> [Page]:
====

House of Fraser Review – Mobile score 17/25
First Impressions 3/5
House of Fraser’s mobile site is certainly not the most visually exciting retail site out there, but it’s very intuitive for touch screen users – who are clearly the majority of today’s mobile shoppers. Page load times are noticeably fast, even on 3G, which will surely to be rewarded with improved conversion rates.
I really rate the double tap feature to zoom images … particularly important when you’re in-store with the other hand carrying shopping bags or holding a coffee.
Good to see the call centre number displayed at all times making it easy for shoppers wanting product info or availability from a real person. In one click they can be get answers to queries without having to trawl through the site to find it.
House of Fraser clearly puts the customer first …. I suspect a serious commitment to understanding what shoppers want in focus groups, and significant user testing before the site was relaunched.
Areas to improve
I reckon the bar at the top which hosts the navigation tools is just too small for seasoned mobile shoppers and to customers new to mobile shopping with limited time on their hands. It could be easier to search and browse for a product. Both points would be resolved by making the top bar larger and more prominent on the homepage.
The store locator, also at the top of the homepage, is a must have for today’s mobile retail site – but it would be a better user experience for all “on the go” mobile shoppers to utilize location services and return the nearest store rather than expect the browser to insert a post code.
Search and Navigation 4/5
It’s clear that House of Fraser has brought the mindset of the shopper to the heart of the site architecture. The site uses three or four adaptive templates for different screen sizes – from TV to PC to tablet to smartphones – and overlays responsiveness within adaptive template. When the screen size exceeds each threshold, different templates are used dynamically.

====

> [Records for the task]:
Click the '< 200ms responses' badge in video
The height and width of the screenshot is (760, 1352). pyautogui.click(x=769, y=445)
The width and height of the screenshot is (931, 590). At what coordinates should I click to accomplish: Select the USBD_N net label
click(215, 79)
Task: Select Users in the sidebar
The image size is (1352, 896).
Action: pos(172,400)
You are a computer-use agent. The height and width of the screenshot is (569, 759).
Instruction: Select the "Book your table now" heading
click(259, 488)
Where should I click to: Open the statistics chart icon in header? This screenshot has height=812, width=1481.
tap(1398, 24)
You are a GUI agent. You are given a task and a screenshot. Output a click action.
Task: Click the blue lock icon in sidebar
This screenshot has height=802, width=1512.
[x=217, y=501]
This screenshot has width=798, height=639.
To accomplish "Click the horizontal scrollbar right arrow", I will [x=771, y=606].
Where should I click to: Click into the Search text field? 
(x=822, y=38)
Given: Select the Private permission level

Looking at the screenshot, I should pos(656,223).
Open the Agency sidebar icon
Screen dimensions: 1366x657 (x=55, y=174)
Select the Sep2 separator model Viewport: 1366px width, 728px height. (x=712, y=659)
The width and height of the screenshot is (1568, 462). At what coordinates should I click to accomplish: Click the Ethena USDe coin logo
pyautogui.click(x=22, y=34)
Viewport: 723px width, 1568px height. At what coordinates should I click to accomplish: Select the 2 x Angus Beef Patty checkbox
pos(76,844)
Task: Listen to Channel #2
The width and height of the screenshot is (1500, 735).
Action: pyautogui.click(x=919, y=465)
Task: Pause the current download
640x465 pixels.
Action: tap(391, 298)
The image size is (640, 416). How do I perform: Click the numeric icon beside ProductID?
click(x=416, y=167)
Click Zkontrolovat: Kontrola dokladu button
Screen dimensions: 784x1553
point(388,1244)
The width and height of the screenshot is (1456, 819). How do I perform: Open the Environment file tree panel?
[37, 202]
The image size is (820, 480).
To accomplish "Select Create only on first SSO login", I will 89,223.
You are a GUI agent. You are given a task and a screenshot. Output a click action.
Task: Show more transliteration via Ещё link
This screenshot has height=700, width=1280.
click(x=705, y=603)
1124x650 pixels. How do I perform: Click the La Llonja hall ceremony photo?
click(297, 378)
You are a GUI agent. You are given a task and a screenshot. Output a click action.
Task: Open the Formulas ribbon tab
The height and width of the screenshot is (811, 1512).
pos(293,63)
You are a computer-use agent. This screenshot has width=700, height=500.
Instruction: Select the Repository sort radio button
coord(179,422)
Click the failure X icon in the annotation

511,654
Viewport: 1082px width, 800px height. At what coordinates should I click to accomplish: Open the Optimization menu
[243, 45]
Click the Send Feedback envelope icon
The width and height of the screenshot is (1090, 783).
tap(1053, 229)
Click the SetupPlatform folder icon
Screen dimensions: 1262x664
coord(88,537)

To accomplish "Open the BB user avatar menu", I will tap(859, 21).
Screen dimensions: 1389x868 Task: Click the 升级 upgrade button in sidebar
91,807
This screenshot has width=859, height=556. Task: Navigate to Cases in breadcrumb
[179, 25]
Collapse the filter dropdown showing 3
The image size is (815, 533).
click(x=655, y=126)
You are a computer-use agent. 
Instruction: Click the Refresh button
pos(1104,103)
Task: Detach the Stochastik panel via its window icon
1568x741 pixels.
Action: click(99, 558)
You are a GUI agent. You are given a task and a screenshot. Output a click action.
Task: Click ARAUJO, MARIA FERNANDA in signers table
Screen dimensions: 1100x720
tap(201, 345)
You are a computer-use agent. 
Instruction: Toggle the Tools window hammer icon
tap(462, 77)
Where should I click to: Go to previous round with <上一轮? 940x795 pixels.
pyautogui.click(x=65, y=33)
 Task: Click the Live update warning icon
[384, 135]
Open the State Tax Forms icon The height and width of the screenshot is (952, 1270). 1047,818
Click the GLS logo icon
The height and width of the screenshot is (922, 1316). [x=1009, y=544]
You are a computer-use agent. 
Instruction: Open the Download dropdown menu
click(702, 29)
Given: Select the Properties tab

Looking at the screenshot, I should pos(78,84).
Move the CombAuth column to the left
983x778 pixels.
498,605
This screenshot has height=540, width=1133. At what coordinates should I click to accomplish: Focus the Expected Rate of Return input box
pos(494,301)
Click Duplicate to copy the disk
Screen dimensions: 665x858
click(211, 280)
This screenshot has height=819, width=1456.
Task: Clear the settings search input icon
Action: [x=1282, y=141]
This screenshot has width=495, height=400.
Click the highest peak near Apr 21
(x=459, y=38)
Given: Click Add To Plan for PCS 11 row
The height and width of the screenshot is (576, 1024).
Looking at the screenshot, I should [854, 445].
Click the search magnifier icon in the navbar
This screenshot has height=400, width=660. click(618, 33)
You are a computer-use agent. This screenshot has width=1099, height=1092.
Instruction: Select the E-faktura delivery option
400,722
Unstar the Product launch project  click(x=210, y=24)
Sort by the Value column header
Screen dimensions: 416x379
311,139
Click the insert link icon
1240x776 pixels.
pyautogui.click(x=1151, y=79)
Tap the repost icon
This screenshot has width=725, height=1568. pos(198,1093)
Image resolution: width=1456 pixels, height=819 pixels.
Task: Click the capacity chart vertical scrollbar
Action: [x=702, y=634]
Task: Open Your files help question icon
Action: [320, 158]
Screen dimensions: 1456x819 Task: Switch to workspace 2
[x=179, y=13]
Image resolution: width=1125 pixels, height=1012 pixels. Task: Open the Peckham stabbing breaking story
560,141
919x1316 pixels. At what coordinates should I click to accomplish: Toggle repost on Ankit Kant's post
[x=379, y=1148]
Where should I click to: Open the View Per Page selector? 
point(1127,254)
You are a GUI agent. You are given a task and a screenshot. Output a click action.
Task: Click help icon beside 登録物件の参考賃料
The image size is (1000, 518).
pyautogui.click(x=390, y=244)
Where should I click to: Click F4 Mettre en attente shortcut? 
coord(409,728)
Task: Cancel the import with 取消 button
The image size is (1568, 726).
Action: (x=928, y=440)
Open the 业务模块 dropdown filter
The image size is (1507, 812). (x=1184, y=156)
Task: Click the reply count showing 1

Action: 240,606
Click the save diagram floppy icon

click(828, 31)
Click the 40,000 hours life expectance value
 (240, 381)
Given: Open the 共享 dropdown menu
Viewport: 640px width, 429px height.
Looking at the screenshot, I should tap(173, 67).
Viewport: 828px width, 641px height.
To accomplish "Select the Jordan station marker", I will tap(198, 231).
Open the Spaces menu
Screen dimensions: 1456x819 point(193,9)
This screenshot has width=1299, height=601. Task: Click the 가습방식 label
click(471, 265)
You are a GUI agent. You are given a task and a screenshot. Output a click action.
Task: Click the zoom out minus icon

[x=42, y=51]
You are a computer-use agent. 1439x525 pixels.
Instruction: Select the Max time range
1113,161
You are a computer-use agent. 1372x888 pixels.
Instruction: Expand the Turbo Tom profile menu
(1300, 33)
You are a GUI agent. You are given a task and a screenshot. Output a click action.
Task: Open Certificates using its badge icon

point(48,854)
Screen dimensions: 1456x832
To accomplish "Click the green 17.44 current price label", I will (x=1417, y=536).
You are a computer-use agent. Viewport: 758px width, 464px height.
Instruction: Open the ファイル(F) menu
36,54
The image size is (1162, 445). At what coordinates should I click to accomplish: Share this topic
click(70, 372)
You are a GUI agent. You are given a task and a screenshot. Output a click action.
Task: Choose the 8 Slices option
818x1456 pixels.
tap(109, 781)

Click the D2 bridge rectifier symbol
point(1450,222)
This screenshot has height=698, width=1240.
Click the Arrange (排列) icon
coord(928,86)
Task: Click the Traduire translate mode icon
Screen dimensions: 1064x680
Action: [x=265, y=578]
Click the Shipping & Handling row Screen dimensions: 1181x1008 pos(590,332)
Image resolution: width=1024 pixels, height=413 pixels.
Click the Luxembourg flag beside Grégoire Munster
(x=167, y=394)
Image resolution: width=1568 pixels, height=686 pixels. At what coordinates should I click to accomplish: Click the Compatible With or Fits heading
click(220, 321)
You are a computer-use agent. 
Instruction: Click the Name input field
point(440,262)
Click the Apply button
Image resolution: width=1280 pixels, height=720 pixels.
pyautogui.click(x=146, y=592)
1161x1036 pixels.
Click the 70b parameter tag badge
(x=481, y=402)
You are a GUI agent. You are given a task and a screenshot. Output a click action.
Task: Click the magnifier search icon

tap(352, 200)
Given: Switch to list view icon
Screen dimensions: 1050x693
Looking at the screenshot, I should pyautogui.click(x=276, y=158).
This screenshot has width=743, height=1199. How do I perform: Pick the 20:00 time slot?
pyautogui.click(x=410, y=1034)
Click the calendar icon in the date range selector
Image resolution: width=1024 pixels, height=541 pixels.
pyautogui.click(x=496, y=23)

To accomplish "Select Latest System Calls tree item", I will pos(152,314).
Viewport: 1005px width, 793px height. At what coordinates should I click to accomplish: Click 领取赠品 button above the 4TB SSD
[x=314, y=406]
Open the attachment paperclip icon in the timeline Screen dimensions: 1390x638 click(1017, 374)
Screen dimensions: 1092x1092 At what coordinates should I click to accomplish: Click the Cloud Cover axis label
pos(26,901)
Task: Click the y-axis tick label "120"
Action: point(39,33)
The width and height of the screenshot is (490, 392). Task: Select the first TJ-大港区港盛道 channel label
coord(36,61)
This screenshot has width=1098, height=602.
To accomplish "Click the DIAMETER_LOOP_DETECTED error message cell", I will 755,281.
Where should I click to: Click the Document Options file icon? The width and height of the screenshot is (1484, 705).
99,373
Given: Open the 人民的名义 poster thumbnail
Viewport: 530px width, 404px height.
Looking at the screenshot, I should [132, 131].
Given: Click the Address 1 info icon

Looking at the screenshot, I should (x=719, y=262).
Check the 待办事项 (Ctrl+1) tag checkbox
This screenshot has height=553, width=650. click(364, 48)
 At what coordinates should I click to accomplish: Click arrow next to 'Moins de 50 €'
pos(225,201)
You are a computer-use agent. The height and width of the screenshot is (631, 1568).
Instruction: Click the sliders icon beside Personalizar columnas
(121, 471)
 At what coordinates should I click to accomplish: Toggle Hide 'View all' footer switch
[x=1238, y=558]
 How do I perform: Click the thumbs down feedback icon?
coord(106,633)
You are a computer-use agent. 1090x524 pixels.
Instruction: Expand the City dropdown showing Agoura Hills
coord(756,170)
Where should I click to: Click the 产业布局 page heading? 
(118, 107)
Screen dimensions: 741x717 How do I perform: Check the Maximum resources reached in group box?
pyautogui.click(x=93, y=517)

====

> [Exercise set]:
1. Copy these lines of the records unchanged, beginning at the line that contains "Click the search magnifier icon in the navbar" and ending after the line that contains "click(471, 265)".
2. Write the next part of the review of House of Fraser's mobile site, picking up after its final sentence.
The review and the records come from unrelated sources.

> [Results of the exercise]:
1.
Click the search magnifier icon in the navbar
This screenshot has height=400, width=660. click(618, 33)
You are a computer-use agent. This screenshot has width=1099, height=1092.
Instruction: Select the E-faktura delivery option
400,722
Unstar the Product launch project  click(x=210, y=24)
Sort by the Value column header
Screen dimensions: 416x379
311,139
Click the insert link icon
1240x776 pixels.
pyautogui.click(x=1151, y=79)
Tap the repost icon
This screenshot has width=725, height=1568. pos(198,1093)
Image resolution: width=1456 pixels, height=819 pixels.
Task: Click the capacity chart vertical scrollbar
Action: [x=702, y=634]
Task: Open Your files help question icon
Action: [320, 158]
Screen dimensions: 1456x819 Task: Switch to workspace 2
[x=179, y=13]
Image resolution: width=1125 pixels, height=1012 pixels. Task: Open the Peckham stabbing breaking story
560,141
919x1316 pixels. At what coordinates should I click to accomplish: Toggle repost on Ankit Kant's post
[x=379, y=1148]
Where should I click to: Open the View Per Page selector? 
point(1127,254)
You are a GUI agent. You are given a task and a screenshot. Output a click action.
Task: Click help icon beside 登録物件の参考賃料
The image size is (1000, 518).
pyautogui.click(x=390, y=244)
Where should I click to: Click F4 Mettre en attente shortcut? 
coord(409,728)
Task: Cancel the import with 取消 button
The image size is (1568, 726).
Action: (x=928, y=440)
Open the 业务模块 dropdown filter
The image size is (1507, 812). (x=1184, y=156)
Task: Click the reply count showing 1

Action: 240,606
Click the save diagram floppy icon

click(828, 31)
Click the 40,000 hours life expectance value
 (240, 381)
Given: Open the 共享 dropdown menu
Viewport: 640px width, 429px height.
Looking at the screenshot, I should tap(173, 67).
Viewport: 828px width, 641px height.
To accomplish "Select the Jordan station marker", I will tap(198, 231).
Open the Spaces menu
Screen dimensions: 1456x819 point(193,9)
This screenshot has width=1299, height=601. Task: Click the 가습방식 label
click(471, 265)

2.
When searching for products and navigating around the site there’s a real focus on speed. Pages load quickly, which provides a great browsing experience even when not connected to WiFi.
Search and navigation makes use of gesture functions – for example swiping across for menu reveals.
Searching for products is relatively easy. Top level search is by department or by brand. Once this is selected the search can be refined by various options. It takes a few more clicks to reach your desired item than other mobile sites I have used, but because the loading time is so quick this isn’t an issue.
The “infinite scroll” feature brings the site in line with the world’s most popular image based sites – like Instagram or Pinterest – rather than being confined to old school thinking about Above the Fold vs Below The Fold.
Areas to improve
To achieve quick loading time, it looks like House of Fraser has sacrificed image quality. This seems like a major concession, but when you click on a specific product to look at it in further detail, the image quality improves so this is not a huge issue.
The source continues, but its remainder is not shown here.